__Task requirements__: Return, word for word, the line that contains "Image resolution: width=1204" and every line after it through the end of the records.

__Excerpts from a dataset__:
Segment Open

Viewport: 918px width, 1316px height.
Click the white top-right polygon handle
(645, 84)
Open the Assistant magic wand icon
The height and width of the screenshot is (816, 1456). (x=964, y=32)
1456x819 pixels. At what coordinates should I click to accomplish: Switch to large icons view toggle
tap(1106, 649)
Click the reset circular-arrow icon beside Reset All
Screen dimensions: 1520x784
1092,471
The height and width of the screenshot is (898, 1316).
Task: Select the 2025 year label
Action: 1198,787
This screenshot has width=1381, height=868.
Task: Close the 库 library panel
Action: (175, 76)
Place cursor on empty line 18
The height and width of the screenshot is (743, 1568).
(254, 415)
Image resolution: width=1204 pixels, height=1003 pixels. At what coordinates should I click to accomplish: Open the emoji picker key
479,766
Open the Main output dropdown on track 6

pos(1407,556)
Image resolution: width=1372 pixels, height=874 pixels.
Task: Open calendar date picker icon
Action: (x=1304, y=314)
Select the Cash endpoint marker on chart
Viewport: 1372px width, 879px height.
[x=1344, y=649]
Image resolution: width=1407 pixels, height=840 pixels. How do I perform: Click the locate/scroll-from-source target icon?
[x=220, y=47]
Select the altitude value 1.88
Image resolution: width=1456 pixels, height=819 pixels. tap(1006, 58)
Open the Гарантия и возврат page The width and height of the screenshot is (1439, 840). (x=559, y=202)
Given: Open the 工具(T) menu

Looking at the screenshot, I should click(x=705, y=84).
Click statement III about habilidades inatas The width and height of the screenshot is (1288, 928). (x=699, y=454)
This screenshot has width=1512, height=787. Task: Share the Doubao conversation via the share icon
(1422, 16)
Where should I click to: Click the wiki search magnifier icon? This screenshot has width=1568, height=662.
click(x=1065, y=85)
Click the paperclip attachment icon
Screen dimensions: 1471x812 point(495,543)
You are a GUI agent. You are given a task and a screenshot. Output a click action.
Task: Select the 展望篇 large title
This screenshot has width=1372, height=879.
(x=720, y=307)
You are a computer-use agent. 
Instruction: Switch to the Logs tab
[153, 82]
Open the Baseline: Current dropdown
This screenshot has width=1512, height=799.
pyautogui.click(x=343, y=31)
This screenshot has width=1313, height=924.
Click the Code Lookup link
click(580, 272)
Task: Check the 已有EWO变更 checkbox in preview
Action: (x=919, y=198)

Segment Closed

__Answer section__:
Image resolution: width=1204 pixels, height=1003 pixels. At what coordinates should I click to accomplish: Open the emoji picker key
479,766
Open the Main output dropdown on track 6

pos(1407,556)
Image resolution: width=1372 pixels, height=874 pixels.
Task: Open calendar date picker icon
Action: (x=1304, y=314)
Select the Cash endpoint marker on chart
Viewport: 1372px width, 879px height.
[x=1344, y=649]
Image resolution: width=1407 pixels, height=840 pixels. How do I perform: Click the locate/scroll-from-source target icon?
[x=220, y=47]
Select the altitude value 1.88
Image resolution: width=1456 pixels, height=819 pixels. tap(1006, 58)
Open the Гарантия и возврат page The width and height of the screenshot is (1439, 840). (x=559, y=202)
Given: Open the 工具(T) menu

Looking at the screenshot, I should click(x=705, y=84).
Click statement III about habilidades inatas The width and height of the screenshot is (1288, 928). (x=699, y=454)
This screenshot has width=1512, height=787. Task: Share the Doubao conversation via the share icon
(1422, 16)
Where should I click to: Click the wiki search magnifier icon? This screenshot has width=1568, height=662.
click(x=1065, y=85)
Click the paperclip attachment icon
Screen dimensions: 1471x812 point(495,543)
You are a GUI agent. You are given a task and a screenshot. Output a click action.
Task: Select the 展望篇 large title
This screenshot has width=1372, height=879.
(x=720, y=307)
You are a computer-use agent. 
Instruction: Switch to the Logs tab
[153, 82]
Open the Baseline: Current dropdown
This screenshot has width=1512, height=799.
pyautogui.click(x=343, y=31)
This screenshot has width=1313, height=924.
Click the Code Lookup link
click(580, 272)
Task: Check the 已有EWO变更 checkbox in preview
Action: (x=919, y=198)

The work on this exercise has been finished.